**Work to complete:** Reprint each record exactly. Pictures are not reprinted.

Stored records

######

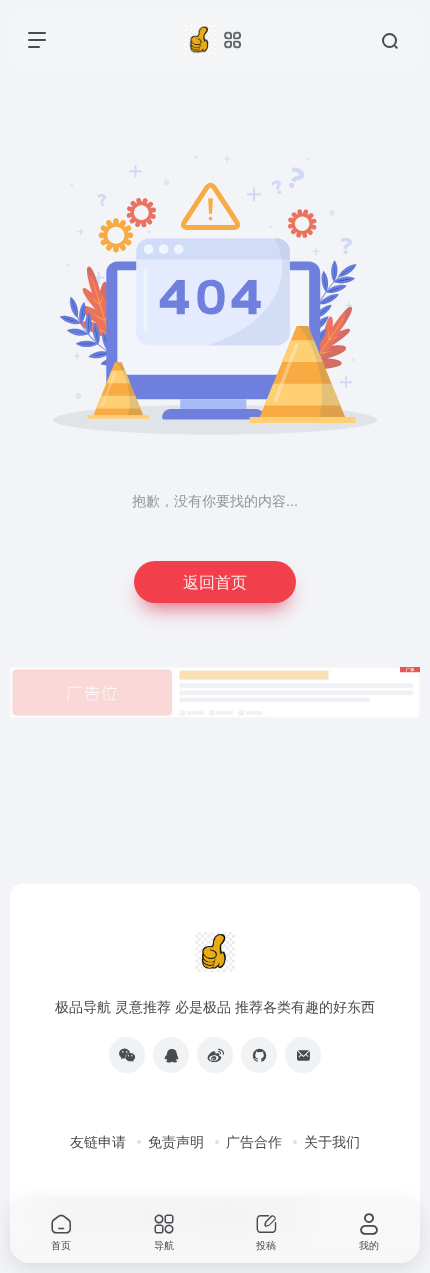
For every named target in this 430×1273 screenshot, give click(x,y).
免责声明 (176, 1141)
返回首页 (215, 581)
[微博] (215, 1055)
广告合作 (254, 1141)
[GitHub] (259, 1055)
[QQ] (171, 1055)
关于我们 (332, 1141)
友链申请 (98, 1141)
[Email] (303, 1055)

######

**Task result:**
For every named target in this 430×1273 screenshot, give click(x,y).
免责声明 (176, 1141)
返回首页 (215, 581)
[微博] (215, 1055)
广告合作 (254, 1141)
[GitHub] (259, 1055)
[QQ] (171, 1055)
关于我们 (332, 1141)
友链申请 (98, 1141)
[Email] (303, 1055)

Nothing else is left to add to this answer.